Problem description.
Once the pictures are set aside, repeat all of the data below exactly.

━━━━━ Data section ━━━━━

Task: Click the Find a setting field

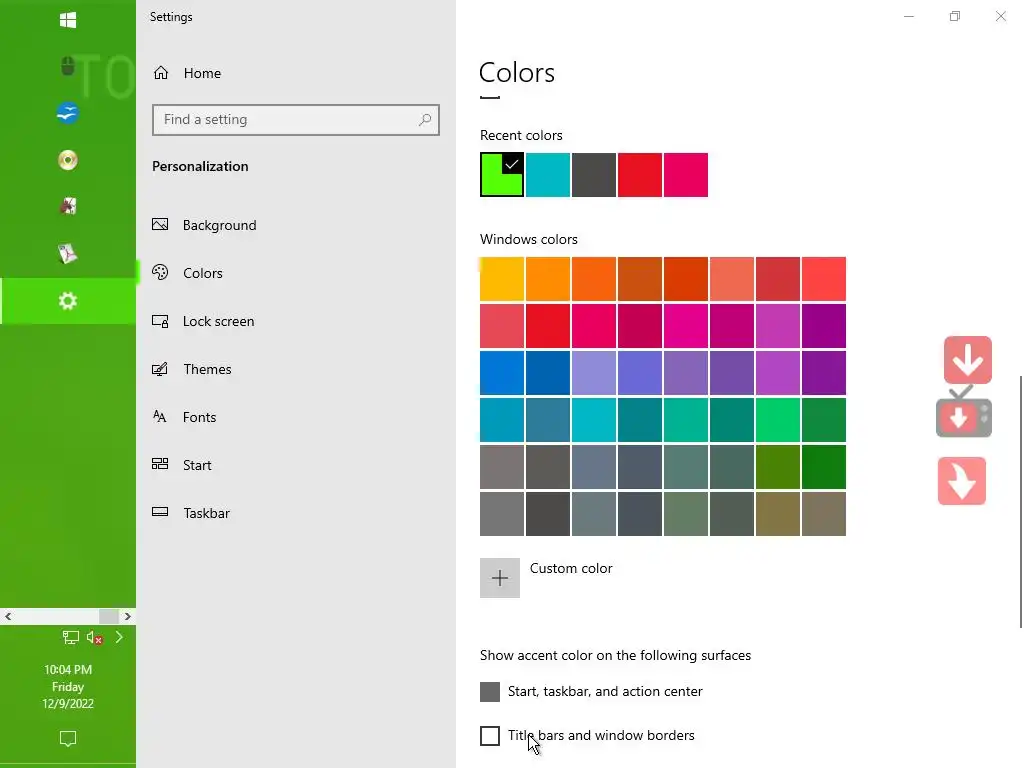Action: [285, 120]
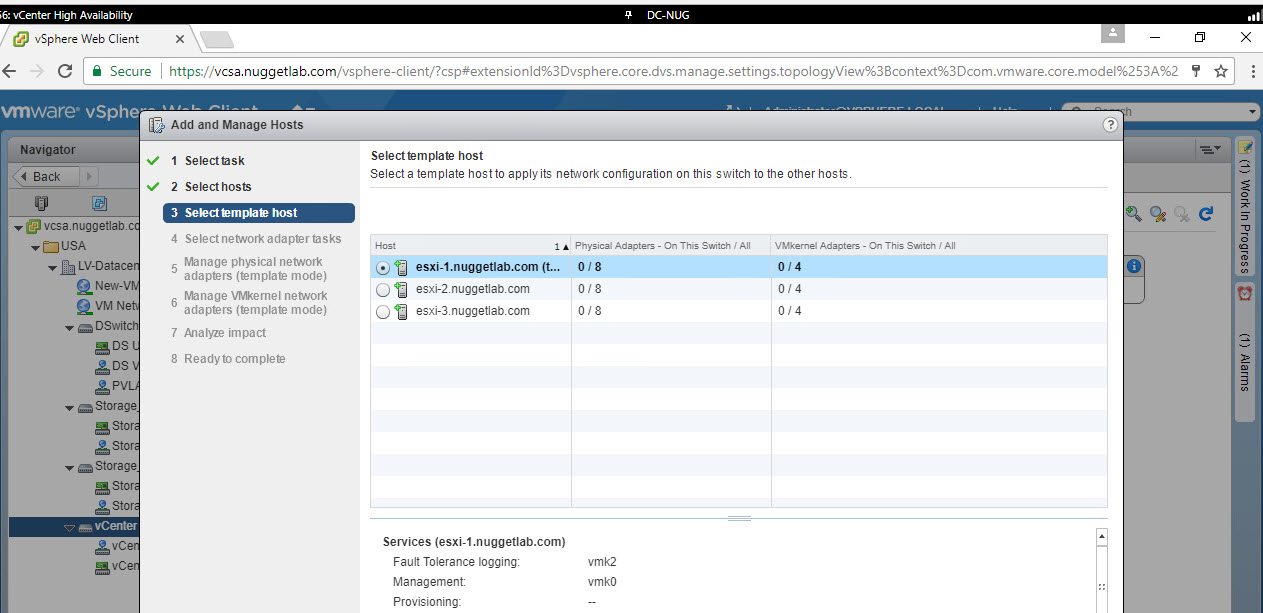The height and width of the screenshot is (613, 1263).
Task: Bookmark page with the star icon
Action: coord(1220,72)
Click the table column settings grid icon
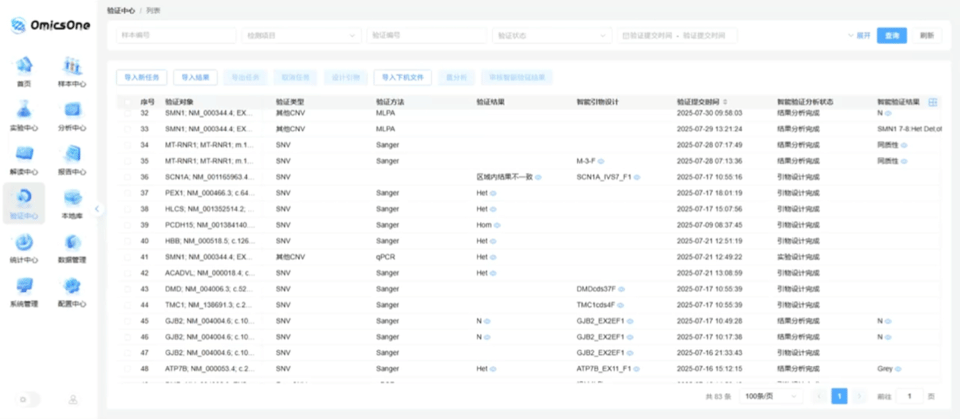Viewport: 960px width, 419px height. coord(932,102)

━━━━━

Problem solution.
Task: Click the Find a setting field

Action: [285, 120]
The height and width of the screenshot is (613, 1263).
Task: Bookmark page with the star icon
Action: coord(1220,72)
Click the table column settings grid icon
Viewport: 960px width, 419px height. coord(932,102)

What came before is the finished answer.